Monte Sierpe was a public display of information that allowed anyone to verify who had paid what tribute to whom.

This public display, the paper proposes, is how a society as large as the Inca Empire was able to administer larger numbers of people without the help of currency or a system of writing.

“The visual prominence of Monte Sierpe…may have increased the probability of locating suitable trading partners, drawing together producer-specialists (e.g. farmers and fisherfolk), mobile traders (e.g. llama caravans and seafaring merchants), lords and administrators for periodic exchange. Large numbers of people depositing goods in the holes would give participants information about the quantity of goods available in an ordered way.”

In other words, they built a public blockchain. 

The key insight that led the researchers to this conclusion is that the arrangement of Monte Sierpe’s 5,200 holes into 60 distinct blocks “is structurally reminiscent of at least one locally found khipu, an Inca knotted-string device used for detailed record-keeping.”

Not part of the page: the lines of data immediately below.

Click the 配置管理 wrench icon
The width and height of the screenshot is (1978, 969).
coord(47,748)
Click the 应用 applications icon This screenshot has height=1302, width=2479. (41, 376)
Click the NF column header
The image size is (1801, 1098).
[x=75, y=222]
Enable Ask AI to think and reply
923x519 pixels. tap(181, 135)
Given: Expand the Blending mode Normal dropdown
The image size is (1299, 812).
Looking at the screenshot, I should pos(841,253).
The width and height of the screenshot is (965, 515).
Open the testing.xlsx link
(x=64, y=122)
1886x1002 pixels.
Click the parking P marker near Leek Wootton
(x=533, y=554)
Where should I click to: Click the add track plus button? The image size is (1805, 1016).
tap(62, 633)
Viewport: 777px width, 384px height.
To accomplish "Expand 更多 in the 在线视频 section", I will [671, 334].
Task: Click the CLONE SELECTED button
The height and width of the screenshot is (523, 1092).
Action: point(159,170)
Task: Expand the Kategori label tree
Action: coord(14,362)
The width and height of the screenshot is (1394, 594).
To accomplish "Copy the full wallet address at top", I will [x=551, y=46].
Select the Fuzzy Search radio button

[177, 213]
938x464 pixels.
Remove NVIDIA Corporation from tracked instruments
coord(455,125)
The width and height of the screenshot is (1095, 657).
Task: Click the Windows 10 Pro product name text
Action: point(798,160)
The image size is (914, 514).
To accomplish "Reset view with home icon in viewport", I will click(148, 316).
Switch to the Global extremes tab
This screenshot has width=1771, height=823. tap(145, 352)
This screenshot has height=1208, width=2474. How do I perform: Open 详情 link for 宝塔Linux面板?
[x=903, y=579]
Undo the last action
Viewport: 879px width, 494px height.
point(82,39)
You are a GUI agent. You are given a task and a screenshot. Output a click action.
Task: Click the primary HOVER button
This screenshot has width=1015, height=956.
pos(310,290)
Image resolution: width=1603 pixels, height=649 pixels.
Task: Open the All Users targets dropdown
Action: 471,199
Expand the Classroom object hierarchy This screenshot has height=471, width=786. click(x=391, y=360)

In pre-modern Andean societies, khipus — knotted and maintained by specially trained khipukamayuq —  “were used to keep track of census information, tribute and inventory,” the paper explains. 

By that definition, the portable khipu was the spreadsheets of the time, not Monte Sierpe. 

Monte Sierpe — immutable, publicly verifiable, trustless — was the blockchain.

To trust a khipu was to trust the khipukamayuq who tied the knots…much like trusting a bank account is trusting the banker who keeps the accounts.

It’s not a perfect analogy. 

The Incas probably were not adding new blocks to their chain of holes for each new bundle of transactions that came in.

Instead, each block is thought to have corresponded to a social group, and each group would fill their assigned holes with goods when it was their turn to pay tribute to the State.

Like a blockchain, the key innovation was that the Band of Holes allowed this to be done publicly, where anyone could verify the payments — up until the goods were removed.

So this analog precursor to the modern blockchain had one limitation: reusing the blocks erased the chain’s history.

It took 600 years to invent a digital version that preserves the full history of a chain by appending new blocks rather than overwriting old ones.

This is Satoshi’s great innovation.

But the principles are unchanged — as is the value proposition. 

Digging 5,200 holes in a precise formation on top of a hill is not just a proof-of-work, it was hard work, too.

This monumental investment of labor is evidence that the Incas thought recording transactions in a public, immutable ledger had significant value as a way to organize large groups of people. 

Perhaps we are only now catching up.